Servant Leadership

Be the servant leader. Robert Greenleaf founded the Servant-leadership models based on the values, ideals and beliefs of the Quakker Religion. He first used the term in his 1970 essay "The Servant as Leader".

In essence he outlined a model to bring the human relations, relationships, and people counselling techniques to the corporate world where such 'emotional components' were previously deemed worthless and irrelevant. Or in many instances they were coined 'gutsy', 'gut instinct' and courage from within.

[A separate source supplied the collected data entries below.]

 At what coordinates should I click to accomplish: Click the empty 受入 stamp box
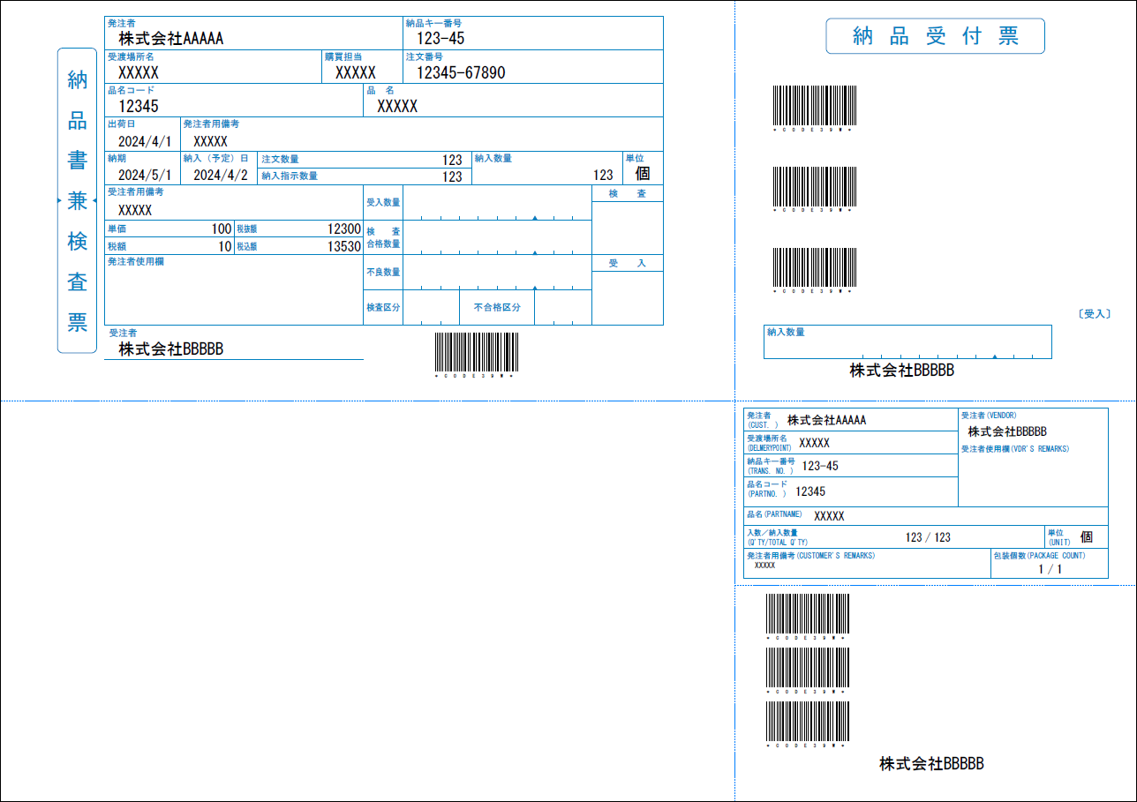coord(627,297)
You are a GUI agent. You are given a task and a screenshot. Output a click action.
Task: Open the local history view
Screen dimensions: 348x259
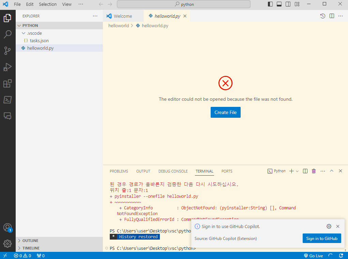tap(322, 16)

"The servant-leader practices described in the literature are designed to enact the core servant-leadership ethics or values, which are to share decision-making, to be caring and to enhance the lives of workers and the quality of organizational life (Spears, 2003)."

Like all leadership styles that wish to be adopted the person needs to look at, understand, and then excercise accordingly to the values defined by that leadership belief system. The interesting aspect of the Servant Leadership model is that it is empathically founded rather than logistically directive. A human behaviour not readily understood, let alone 'allowed' in many professionals let alone people.

So as a coach how do you enable 'traditional right brain thinkers' to transition to 'left brain empaths'?

The values of the Servant Leader are people centric; caring and developing people to enable greater outcomes. The practices of a Servant Leader include; - active listening, empathy, healing, awareness(intuition), guideance, absence of judgement, acceptance, empowering, integrity

So what type of person must a servant leader be? An investigation into the Emotional Continuum suggests that persons with Inoperative/ineffective emotions management do not have the basic traits necessary; such as, Inability to use language related to emotion.

But can those languages be taught to people who have traditionally been encouraged not to be emotive, not to be reflective, open and aware? Yes, it can to a certain extent.

Initiatlly working with leaders they often first find it difficult to adopt a new language. Some may only ever evolve to 'sympathetic' rather than 'empathetic' and they may become tolerant but not completely without judgement. It's a start. And empathy is often a very hard exercise to learn. I’ve found that many can ‘sympathise and tolerate’ but not ‘empathise’. ‘Empaths’ have an inherent emotional trait of which psychology hasn’t quite worked out yet where it’s from or how to recreate, except for maybe tragedies tend be great instigators for building empathy. This is why ‘safe to fail’ environment is such an important piece of the medicine in todays leadership transitions. Exposing tragedy brings trueths alive and forces humans to have a conversation about what happened. This in turn initiates the reflection component which triggers our learning brain and natural human behaviours to recover and survive from bad situations.